Saar: Testkäufe sind ein Armutszeugnis Julia Pradel, 01.12.2014 11:32 Uhr
Die Apothekerkammern setzen zunehmend auf Testkäufe. Anders im Saarland: Früher schickte die Geschäftsstellle Testkäufer in alle Apotheken, vergab Noten und sanktionierte Verstöße. Ende Oktober kam die Kehrtwende: Die Vertreterversammlung entschied sich gegen dieses Verfahren. Kammerpräsident Manfred Saar erklärt, warum.
ADHOC: Andere Kammern kündigen vermehrt Testkäufe an – warum werden sie im Saarland abgeschafft?
Saar: Wir sehen keinen Grund, unsere Kollegen zu belästigen. Wir gehen davon aus, dass die Apotheken, die schlecht beraten und sich nicht fortbilden, wirtschaftliche Nachteile haben werden. Wir brauchen keine Testkäufe – die Kunden wählen die Apotheke, in der sie sich gut beraten fühlen.
ADHOC: Kann das auch auf dem Land funktionieren, wo die Apothekendichte sehr gering ist?
SAAR: Die Leute sind heute so mobil: Sie entscheiden, ob sie bei Lidl, Aldi oder Kaufland einkaufen, selbst wenn sie dafür gegebenenfalls zehn Kilometer weiter fahren müssen.

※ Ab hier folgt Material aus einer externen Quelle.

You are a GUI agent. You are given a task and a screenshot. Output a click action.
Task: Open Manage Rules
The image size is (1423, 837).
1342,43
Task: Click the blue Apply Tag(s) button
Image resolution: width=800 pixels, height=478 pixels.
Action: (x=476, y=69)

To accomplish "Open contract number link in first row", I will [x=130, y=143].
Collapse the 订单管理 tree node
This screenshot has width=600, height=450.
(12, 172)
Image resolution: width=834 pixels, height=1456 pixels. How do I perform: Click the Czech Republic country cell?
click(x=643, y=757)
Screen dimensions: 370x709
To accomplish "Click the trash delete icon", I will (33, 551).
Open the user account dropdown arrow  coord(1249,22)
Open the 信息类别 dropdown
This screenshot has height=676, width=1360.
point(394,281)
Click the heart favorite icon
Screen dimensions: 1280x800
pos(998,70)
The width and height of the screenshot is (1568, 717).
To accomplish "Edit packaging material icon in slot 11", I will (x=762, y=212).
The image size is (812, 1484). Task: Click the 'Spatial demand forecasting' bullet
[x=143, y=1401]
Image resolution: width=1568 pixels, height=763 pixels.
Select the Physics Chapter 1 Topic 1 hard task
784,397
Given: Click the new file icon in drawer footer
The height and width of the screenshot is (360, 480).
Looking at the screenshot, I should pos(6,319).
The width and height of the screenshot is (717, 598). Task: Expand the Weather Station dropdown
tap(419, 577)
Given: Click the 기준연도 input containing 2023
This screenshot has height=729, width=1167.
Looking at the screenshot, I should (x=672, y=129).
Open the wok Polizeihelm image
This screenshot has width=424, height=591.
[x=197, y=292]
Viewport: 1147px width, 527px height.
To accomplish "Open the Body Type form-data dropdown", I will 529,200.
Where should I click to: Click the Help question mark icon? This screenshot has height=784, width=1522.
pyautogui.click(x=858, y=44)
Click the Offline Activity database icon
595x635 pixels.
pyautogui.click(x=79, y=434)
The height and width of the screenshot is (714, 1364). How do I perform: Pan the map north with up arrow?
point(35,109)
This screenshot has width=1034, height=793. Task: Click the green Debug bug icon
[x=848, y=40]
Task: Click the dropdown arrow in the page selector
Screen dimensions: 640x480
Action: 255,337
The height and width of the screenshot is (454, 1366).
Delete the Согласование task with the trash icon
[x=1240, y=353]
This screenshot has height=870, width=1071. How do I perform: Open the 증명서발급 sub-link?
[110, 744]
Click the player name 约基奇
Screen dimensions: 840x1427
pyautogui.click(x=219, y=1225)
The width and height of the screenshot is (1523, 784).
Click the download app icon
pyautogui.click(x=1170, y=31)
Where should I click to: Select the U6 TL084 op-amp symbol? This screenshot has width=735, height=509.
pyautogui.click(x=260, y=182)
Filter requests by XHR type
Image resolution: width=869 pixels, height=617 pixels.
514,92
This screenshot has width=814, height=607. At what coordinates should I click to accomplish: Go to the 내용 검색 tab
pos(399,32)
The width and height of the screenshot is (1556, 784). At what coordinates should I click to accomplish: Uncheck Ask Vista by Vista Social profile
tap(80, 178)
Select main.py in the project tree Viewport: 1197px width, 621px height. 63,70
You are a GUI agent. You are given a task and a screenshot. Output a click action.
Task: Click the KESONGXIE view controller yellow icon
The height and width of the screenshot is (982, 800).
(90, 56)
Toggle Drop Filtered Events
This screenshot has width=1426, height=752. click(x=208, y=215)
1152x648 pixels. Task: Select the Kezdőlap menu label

Sie werden im Zweifelsfall auch eine andere Apotheke aufsuchen, das zeigt die Erfahrung. Wer schlecht berät, wird die Quittung kriegen, selbst wenn er allein im Ort ist und sich für den Platzhirsch hält.
ADHOC: Können Testkäufe nicht zur Qualität in Apotheken beitragen?
SAAR: Ich habe Zweifel, ob unangekündigte Testkäufe die Qualität verbessern. Besonders auf dem Land: Die Apotheker kennen dort 90 Prozent ihrer Kundschaft – ein fremder Testkäufer fällt also immer auf. Den Eindruck hatten wir auch.
ADHOC: Testkäufe sind aus Ihrer Sicht also nicht nötig – aber doch nicht falsch, oder?
SAAR: Wir sind Freiberufler und Selbstständige und sollten das nötige Selbstbewusstsein haben. Testkäufe führt sonst keine Berufsgruppe durch. Für den Berufsstand sind sie ein Armutszeugnis, das man sich selbst ausstellt. Außerdem haben wir ohnehin genug Kontrollen.
ADHOC: Sehen Sie in dem Verzicht auf Testkäufe keine Gefahr für die Qualität?
SAAR: Die Abschaffung ist kein Freibrief für die Apotheken und bedeutet nicht, dass wir Verstöße nicht auch weiterhin sanktionieren. Künftig werden Apotheken nicht mehr generell überprüft, sondern nur noch in begründeten Einzelfällen, etwa wenn es Auffälligkeiten gibt oder Beschwerden vorliegen.
ADHOC: Wie wird aus Ihrer Sicht die Qualität in Apotheken gewährleistet?
SAAR: Ich setze auf den Berufsstand, die Eigenverantwortlichkeit der Apotheker und die Kunden, die das richten. Billig kann jeder. Aber man kann nur gut beraten, wenn man das notwendige Fachwissen hat. Von der Ausbildung her sollten wir das können und wie das umgesetzt wird, wird man durch Testkäufe nicht ändern. Es wird immer gute und schlechte Kollegen geben. Aber die Kunden merken es.